The connect call looks fine (it is not shown above), but something is spamming SIGALRM in the application and there’s that Interrupted system call.

Source of SIGALRM & pyinstrument

I have to tear the code apart to find the source of this regular SIGALRM. Turns out it is from pyinstrument, a Python profiler and I am using the 0.12 version.

There’s a signal mode described in the README:

On Mac/Linux/Unix, pyinstrument can run in ‘signal’ mode. This uses OS-provided signals to interrupt the process every 1ms and record the stack. It gives much lower overhead (and thus accurate) readings than the standard Python sys.setprofile style profilers. However, this can only profile the main thread.

In the known issues section, it says:

Some system calls can fail with IOError when being profiled in signal mode. If this happens to you, your only option is to run in setprofile mode, by passing –setprofile to the command-line interface or use_signal=False to the Python API.

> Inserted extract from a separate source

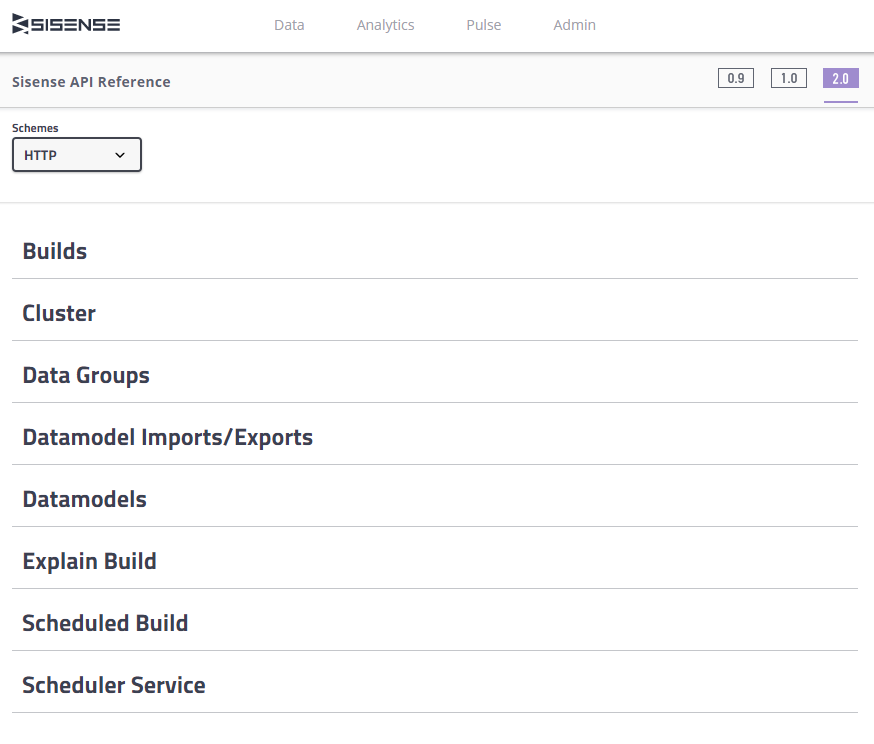Expand the Cluster section
Image resolution: width=874 pixels, height=744 pixels.
coord(59,313)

Here’s also a related GitHub issue.

Solution

The solution is clear. I have to either use pyinstrument with use_signal=False or use the latest version of it where it doesn’t use signals anymore.

What’s new in v2.0.0

Pyinstrument refactored to use a new profiling mode. Rather than using signals, pyintrument uses a new statistical profiler built on PyEval_SetProfile. This means no more main thread restriction, no more IO errors when using Pyinstrument, and no more ‘setprofile’ mode!